Dry’s business partner, his uncle Richard Dry, died at Merton Street on 30 November 1848 aged 75 and was buried at St Peter-in-the-East churchyard on 7 December.

The 1851 census shows William Dry (56), now describing himself as a landed proprietor, living at his home in Beaumont Street with his wife Ann and their three house servants. Their four children were all away from home: William (28) was a Curate lodging with a silversmith at 8 Rowcroft in Stroud; James (27) is hard to find and may have been abroad: Ann Lydia (25) was visiting the Biddle family in Stroud; and Edward (16) was boarding at Abingdon School.

William Dry involved himself in public works: in the 1850s he was a Governor of the Radcliffe Infirmary, and was one of the Trustees of both the St Clement’s and the Gosford Turnpike Roads.

On 10 May 1854 at St Peter-in-the-East Church, their eldest son William Dry junior married his first cousin Susannah Emma Dry (born 1820, the daughter of his uncle Richard Dry).

William Dry’s mother Sarah Dry, described as the “relict of William” died at her home St John Street at the age of 93 on 9 December 1859, having outlived her husband by forty years. Her death was reported in Jackson’s Oxford Journal, and she was buried in the family vault in St Peter-in-the-East churchyard on 16 December.

In 1861 William Dry (66), still describing himself as a landed proprietor, was living at Beaumont Street with his wife Ann, his unmarried daughter Ann Lydia (35), and two servants.

Mrs Dry died in 1868:

† Mrs Ann Dry née Sirman died at Beaumont Street at the age of 74 on 22 October 1868 and was buried at St Sepulchre’s Cemetery on 27 October (burial recorded in the parish register of St Mary Magdalen Church).

Her death announcement in Jackson’s Oxford Journal on 24 October 1868 read simply: “Oct. 22, Ann, wife of William Dry, Esq., of Beaumont-street.”

William’s daughter Ann remained at Beaumont Street with him, and they can be seen there at the time of the 1871 census together with a cook and a housemaid. William (76) was now described more modestly as a retired tailor. He died five months after that census:

† William Dry died at 27 Beaumont Street at the age of 77 on 27 July 1871 and was buried at St Sepulchre’s Cemetery on 2 August (burial recorded in the parish register of St Mary Magdalen Church).

[Extracted information]

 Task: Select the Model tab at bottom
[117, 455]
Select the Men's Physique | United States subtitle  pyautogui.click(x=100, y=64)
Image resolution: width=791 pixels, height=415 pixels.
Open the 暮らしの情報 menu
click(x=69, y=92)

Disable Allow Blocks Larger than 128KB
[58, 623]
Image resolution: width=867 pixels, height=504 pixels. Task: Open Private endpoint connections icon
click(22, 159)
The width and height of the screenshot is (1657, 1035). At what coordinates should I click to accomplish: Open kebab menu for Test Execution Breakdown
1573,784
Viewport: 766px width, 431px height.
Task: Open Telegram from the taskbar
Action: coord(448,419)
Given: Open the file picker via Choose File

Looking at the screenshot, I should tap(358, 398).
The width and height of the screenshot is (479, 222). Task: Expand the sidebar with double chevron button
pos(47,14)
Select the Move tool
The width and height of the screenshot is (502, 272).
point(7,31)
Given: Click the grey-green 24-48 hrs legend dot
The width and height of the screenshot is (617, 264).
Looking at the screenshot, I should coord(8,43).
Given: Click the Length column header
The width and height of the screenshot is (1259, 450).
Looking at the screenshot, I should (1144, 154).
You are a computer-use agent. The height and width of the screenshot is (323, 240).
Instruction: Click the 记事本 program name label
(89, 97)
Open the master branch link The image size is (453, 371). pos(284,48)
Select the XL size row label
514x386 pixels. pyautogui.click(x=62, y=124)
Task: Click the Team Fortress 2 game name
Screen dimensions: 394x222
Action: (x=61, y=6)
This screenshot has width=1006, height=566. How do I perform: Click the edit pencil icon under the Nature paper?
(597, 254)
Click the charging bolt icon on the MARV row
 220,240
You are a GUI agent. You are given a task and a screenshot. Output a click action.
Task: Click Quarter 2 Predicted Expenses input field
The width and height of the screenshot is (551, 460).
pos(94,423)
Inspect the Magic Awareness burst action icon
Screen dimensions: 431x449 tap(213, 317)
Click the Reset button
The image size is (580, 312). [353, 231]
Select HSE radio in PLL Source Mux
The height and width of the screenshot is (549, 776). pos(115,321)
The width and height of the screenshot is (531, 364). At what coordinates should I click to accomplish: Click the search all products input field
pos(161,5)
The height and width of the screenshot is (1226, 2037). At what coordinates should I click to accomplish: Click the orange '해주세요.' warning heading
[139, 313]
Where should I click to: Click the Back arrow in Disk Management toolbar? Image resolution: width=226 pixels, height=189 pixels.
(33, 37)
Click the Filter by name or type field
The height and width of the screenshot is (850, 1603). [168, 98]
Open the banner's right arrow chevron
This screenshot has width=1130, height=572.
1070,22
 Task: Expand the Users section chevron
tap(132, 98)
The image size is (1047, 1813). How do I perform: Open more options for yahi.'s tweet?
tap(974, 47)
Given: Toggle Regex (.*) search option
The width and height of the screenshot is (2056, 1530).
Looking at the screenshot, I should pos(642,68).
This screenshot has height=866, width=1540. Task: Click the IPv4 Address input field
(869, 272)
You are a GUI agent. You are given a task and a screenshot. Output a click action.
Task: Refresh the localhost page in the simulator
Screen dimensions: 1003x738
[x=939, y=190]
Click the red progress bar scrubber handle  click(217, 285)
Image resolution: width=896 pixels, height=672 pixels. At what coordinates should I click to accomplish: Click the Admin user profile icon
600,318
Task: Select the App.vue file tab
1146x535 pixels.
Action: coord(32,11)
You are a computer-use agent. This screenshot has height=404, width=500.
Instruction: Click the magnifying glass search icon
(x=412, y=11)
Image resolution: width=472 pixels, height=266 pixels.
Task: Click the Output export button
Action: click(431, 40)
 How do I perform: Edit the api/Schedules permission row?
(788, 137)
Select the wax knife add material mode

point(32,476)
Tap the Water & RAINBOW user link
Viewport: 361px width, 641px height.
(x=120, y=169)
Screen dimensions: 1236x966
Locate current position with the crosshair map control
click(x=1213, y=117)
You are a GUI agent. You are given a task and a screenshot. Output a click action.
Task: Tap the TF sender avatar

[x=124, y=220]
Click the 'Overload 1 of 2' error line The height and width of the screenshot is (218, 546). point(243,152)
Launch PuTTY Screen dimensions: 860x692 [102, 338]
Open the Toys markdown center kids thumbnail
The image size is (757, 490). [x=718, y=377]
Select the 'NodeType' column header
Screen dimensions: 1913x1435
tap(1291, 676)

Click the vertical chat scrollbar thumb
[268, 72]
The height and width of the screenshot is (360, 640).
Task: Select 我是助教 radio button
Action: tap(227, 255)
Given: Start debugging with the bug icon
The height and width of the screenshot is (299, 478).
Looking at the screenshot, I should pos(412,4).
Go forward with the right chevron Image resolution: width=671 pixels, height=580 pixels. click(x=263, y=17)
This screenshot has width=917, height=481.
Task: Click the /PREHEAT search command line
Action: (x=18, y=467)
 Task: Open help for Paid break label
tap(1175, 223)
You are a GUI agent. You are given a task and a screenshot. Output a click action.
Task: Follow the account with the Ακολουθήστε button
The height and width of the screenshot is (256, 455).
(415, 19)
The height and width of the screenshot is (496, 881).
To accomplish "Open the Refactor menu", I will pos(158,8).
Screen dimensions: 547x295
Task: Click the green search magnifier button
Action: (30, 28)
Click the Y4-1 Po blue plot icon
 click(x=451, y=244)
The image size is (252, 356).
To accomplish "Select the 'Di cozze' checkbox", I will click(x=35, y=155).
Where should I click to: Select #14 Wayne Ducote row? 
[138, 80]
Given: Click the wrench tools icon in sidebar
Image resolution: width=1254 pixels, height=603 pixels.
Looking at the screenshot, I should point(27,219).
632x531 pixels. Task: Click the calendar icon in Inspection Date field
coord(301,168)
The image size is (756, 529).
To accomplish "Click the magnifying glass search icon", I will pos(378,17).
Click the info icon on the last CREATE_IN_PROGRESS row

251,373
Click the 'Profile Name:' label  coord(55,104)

[Complete the following]
[a] Print the lines of the listing from the line containing "Open the Toys markdown center kids thumbnail" through the line containing "Action: tap(227, 255)", both included.
[b] Continue the account of the Dry family of Oxford from where it stops.

[Outputs in order]
[a]
Open the Toys markdown center kids thumbnail
The image size is (757, 490). [x=718, y=377]
Select the 'NodeType' column header
Screen dimensions: 1913x1435
tap(1291, 676)

Click the vertical chat scrollbar thumb
[268, 72]
The height and width of the screenshot is (360, 640).
Task: Select 我是助教 radio button
Action: tap(227, 255)

[b]
His short death announcement in Jackson’s Oxford Journal on 29 July 1871 read: “July 27, at his residence, 27, Beaumont-street, Oxford, William Dry, Esq.” His effects came to nearly £120,000.


William Dry’s four children

The Revd William Dry (born 1822)

William Dry junior and his first wife, his cousin Susannah Emma Dry (sometimes named Emma Susannah Dry), had three children:

  • Mary Emma Ann Dry (born in Barwell, Leicestershire and baptised there on 25 January 1855, and admitted to the congregation of St Peter-in-the-East Church in Oxford on 7 September 1855)
  • William Dry (born at Burton Abbots in 1856 and baptised at Black Bourton on 30 May; died on 24 November aged 14 days and buried there on 25 November, with a death announcement in Jackson’s Oxford Journal)
  • William James Surman Dry (born at Black Bourton in 1858 and baptised there on 30 May).

William Dry was appointed Vicar of Black Bourton in September 1856. His first wife Susannah died there in 1858 at the age of 38 and was buried in its churchyard 19 May.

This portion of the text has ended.